Myelinogenesis is controlled by several genes. Therefore, the study of mutations affecting myelination should provide better understanding of the assembly and maintenance of myelin, and in the case of similitude with human diseases, a direct insight into the pathogenesis of these diseases. Murine mutants can be bred readily and sequential analyses allow an examination of the dynamic processes of myelination. In this study, we have selected certain aspects of four leukodystrophies in mice.

The precise mechanisms leading to the important myelin deficit observed in the jimpy mutation, a sex-linked recessive trait, are still not completely elucidated. Our results show in jimpy mice severe astrocytic alterations prior to myelin formation. Therefore, abnormalities of oligodendrocytes and possibly axons could be a secondary phenomenon. Nevertheless, a defect involving neuroglia precursor cells cannot be ruled out. At the present time, Pelizaeus-Merzbacher is a disease in which mainly oligodendrocytes appear to be altered. In consequence, our findings in jimpy mice do not support the present contention that this mutation represents a model for Pelizaeus-Merzbacher disease. We propose that the jimpy mutation could be invaluable to study cell-cell interactions at an early stage of myelinogenesis.
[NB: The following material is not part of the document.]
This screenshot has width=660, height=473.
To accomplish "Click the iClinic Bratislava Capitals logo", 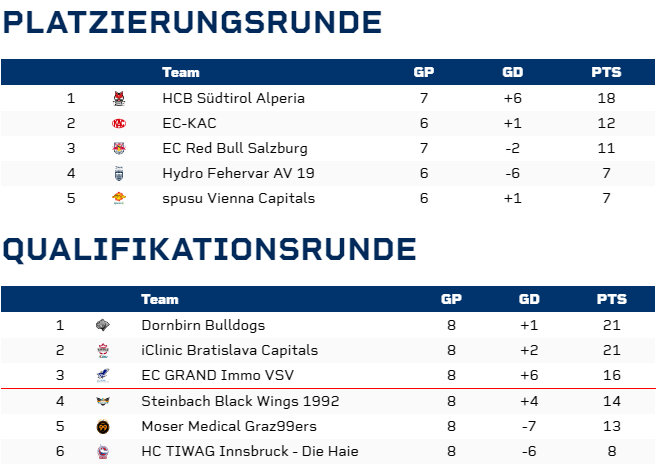I will pyautogui.click(x=102, y=350).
Interest in the myelin deficient (mld) mutant derives from the specific lack of one of the major myelin constituents, myelin basic protein, and the concomitant absence of the major electron dense line during the active phase of myelin deposition in the CNS. Our present knowledge points out a defect of gene regulation involving myelin basic protein synthesis. The absence cf this extrinsic membrane component made it possible to catch a glimpse of its role in the formation and maintenance of the complex structure of the myelin sheath in the CNS.
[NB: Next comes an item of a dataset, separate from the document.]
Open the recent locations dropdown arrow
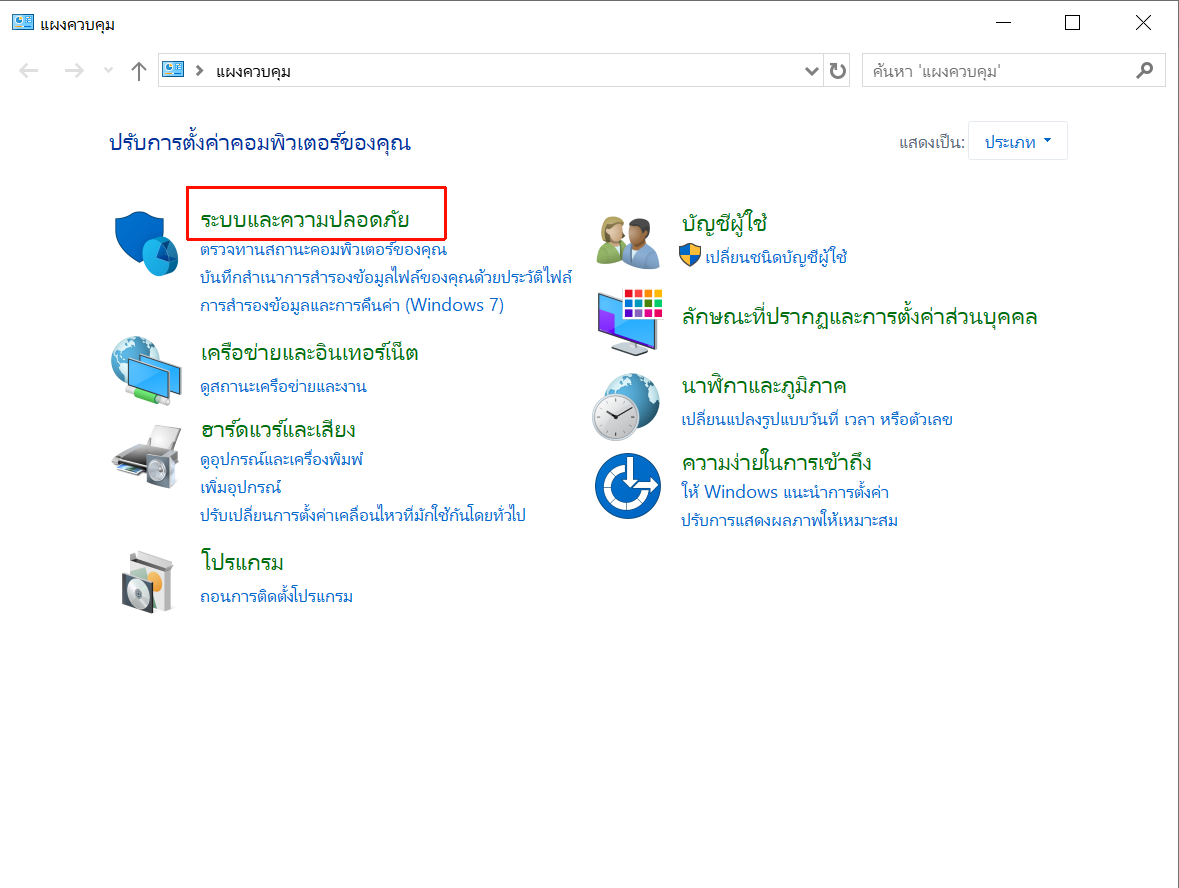The width and height of the screenshot is (1179, 888). pos(109,71)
Quaking mice have been considered to represent an arrest of myelinogenesis. This commonly accepted view has to be reconsidered at the light of recent morphological and biochemical findings. An abnormal processing of the myelinassociated glycoprotein could prevent the normal compaction of myelin until the animals reach adulthood.
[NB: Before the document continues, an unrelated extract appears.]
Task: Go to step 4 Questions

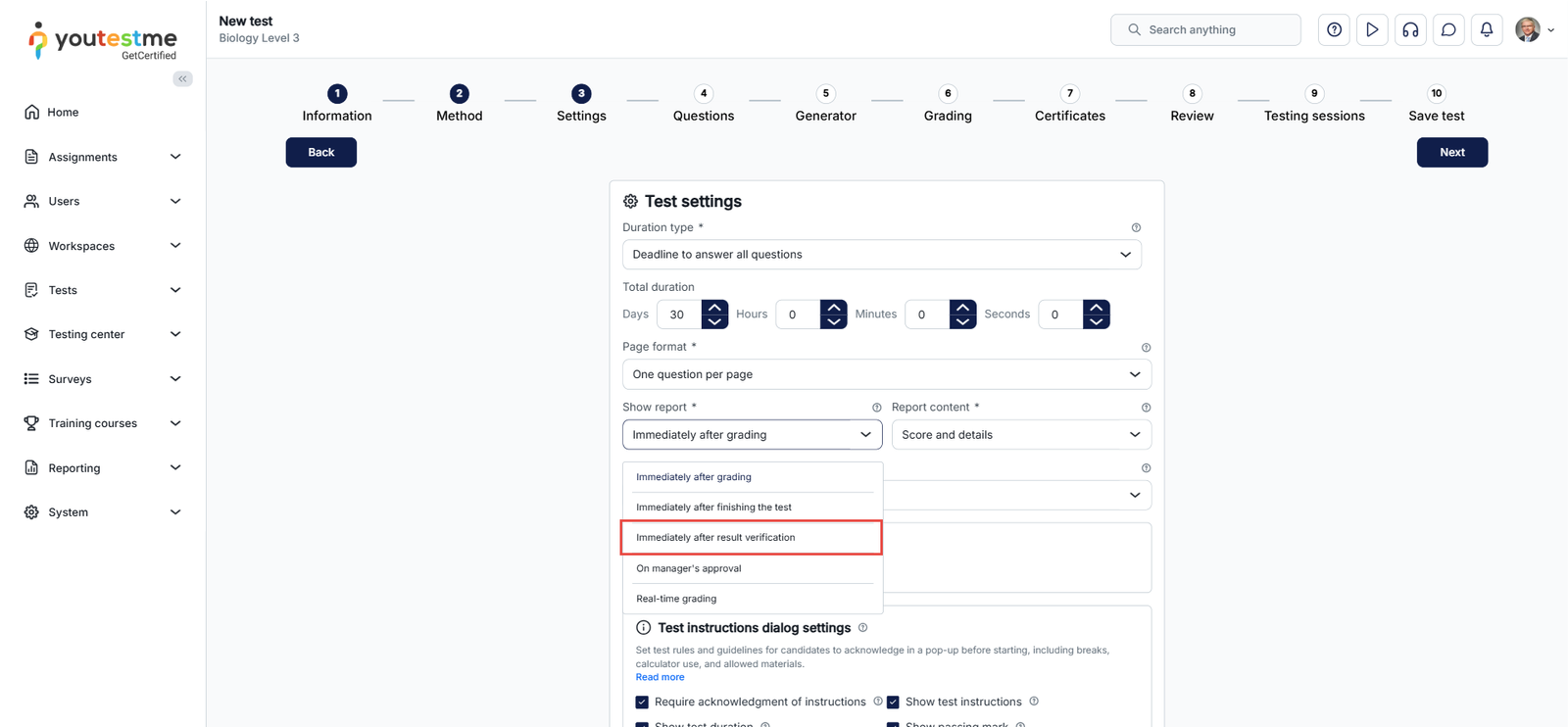Action: 703,104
Twitcher is characterized by extensive central and peripheral demyelination and the presence of intracellular inclusions in macrophages similar to human globoid cell leukodystrophy. In both human and murine diseases, a deficiency of galactosylceramidase activity was demonstrated. Despite the same underlying genetic defect, there are some important differences between the human and murine globoid cell leukodystrophy indicating that results obtained with animal models should be interpreted with circumspection.

In spite of these reservations, relevant information was obtained on myelin formation and maintenance using these mutants and we are confident that a better knowledge of dysmyelinating diseases can be achieved using these experiments of nature.